Man wird gespannt sein dürfen, was Amazon, Facebook, Google und Co. zum Digital Services Act sagen. Ende Mai wollen EU-Vertreter in die USA reisen und den großen Online-Konzernen das Regelwerk en Detail präsentieren. Ob es den Internet-Riesen dann gelingen wird, die Regularien an der einen oder anderen Stelle noch etwas zu entschärfen, steht in den Sternen.

Noch steht der endgültige Gesetzestext nicht fest. Aktuell umfasst der Entwurf, auf den sich die EU-Gremien geeinigt haben, 113 Seiten. Dieser muss dann noch vom EU-Ministerrat und dem EU-Parlament offiziell verabschiedet werden. Das soll im Spätsommer 2022 geschehen. In Kraft treten soll der DSA am 1. Januar 2024. Nach einer Übergangsfrist von vier Monaten müssen sich alle Online-Diensteanbieter in der EU an die neuen Regeln halten.

Restriktionen schaden der digitalen Wirtschaft

Angesicht der Unschärfen im weiteren Vorgehen halten sich Branchenvertreter mit einer Einschätzung zum DSA noch zurück.
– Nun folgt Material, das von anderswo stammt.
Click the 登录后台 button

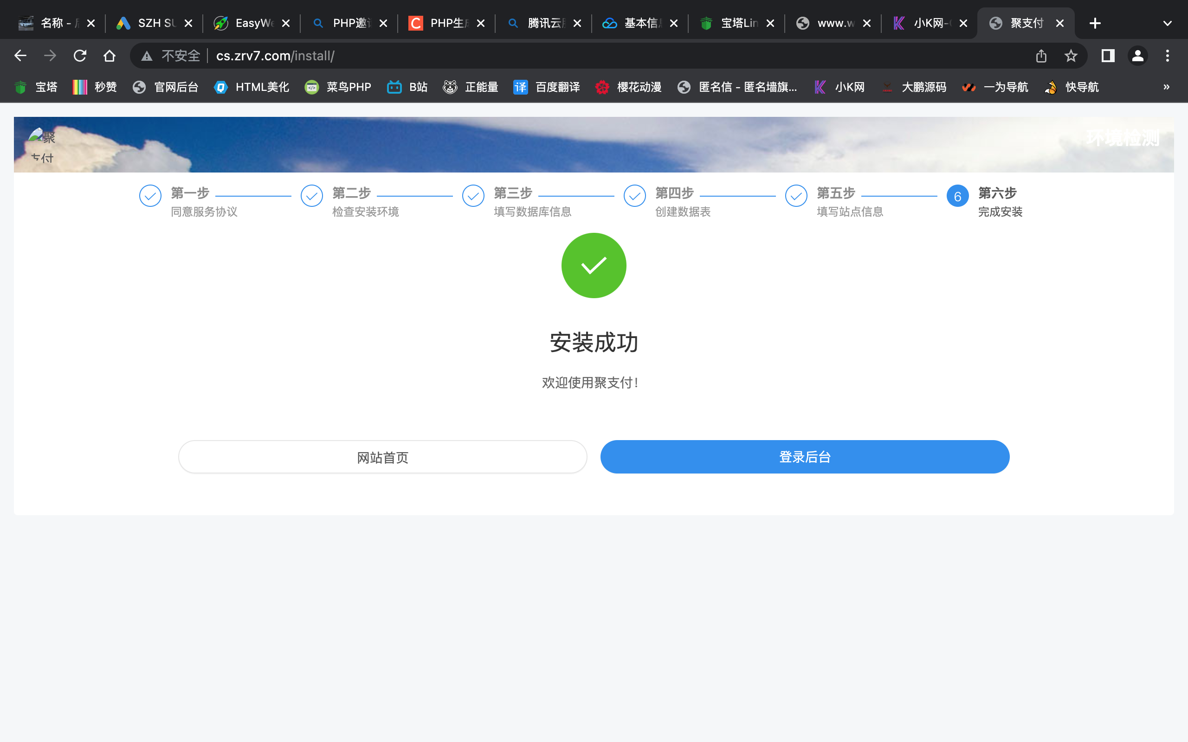(x=804, y=457)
Da sich die ersten Pressemitteilungen der drei beteiligten EU-Institutionen aus Kommission, Rat und Parlament in ihren jeweiligen inhaltlichen Schwerpunkten unterschieden, sei eine abschließende Bewertung der Einigung erst bei Vorliegen des finalen Gesetzestextes möglich, heißt es von Seiten des Bundesverbands Digitale Wirtschaft (BVDW).

Aus Sicht der Branchenvertreter ist eine Neufassung der Digitalgesetzgebung und die Anpassung der europäischen Rahmenbedingungen an die Anforderungen des 21. Jahrhunderts mehr als überfällig. Allerdings bestehe weiterhin die Gefahr, dass der DSA zu einer massiven Einschränkung für Unternehmen der digitalen Wirtschaft und einem Mehr an Rechtsunsicherheit führen könnte.

Thomas Duhr, Vizepräsident des BVDW, warnt vor massiven Schäden für die digitale Wirtschaft und vor wachsender Rechtsunsicherheit.
Thomas Duhr, Vizepräsident des BVDW, warnt vor massiven Schäden für die digitale Wirtschaft und vor wachsender Rechtsunsicherheit.
Foto: BVDW

"Sollte der Kompromiss viele der sehr restriktiven Bestimmungen des Parlaments enthalten, würde das der digitalen Wirtschaft massiv schaden", kommentiert Thomas Duhr, Vizepräsident des BVDW, den vorliegenden Entwurf. "Das hätte eine rechtsunsichere Verquickung des DSA mit DSGVO und der noch zu finalisierenden ePrivacy-Verordnung zur Konsequenz."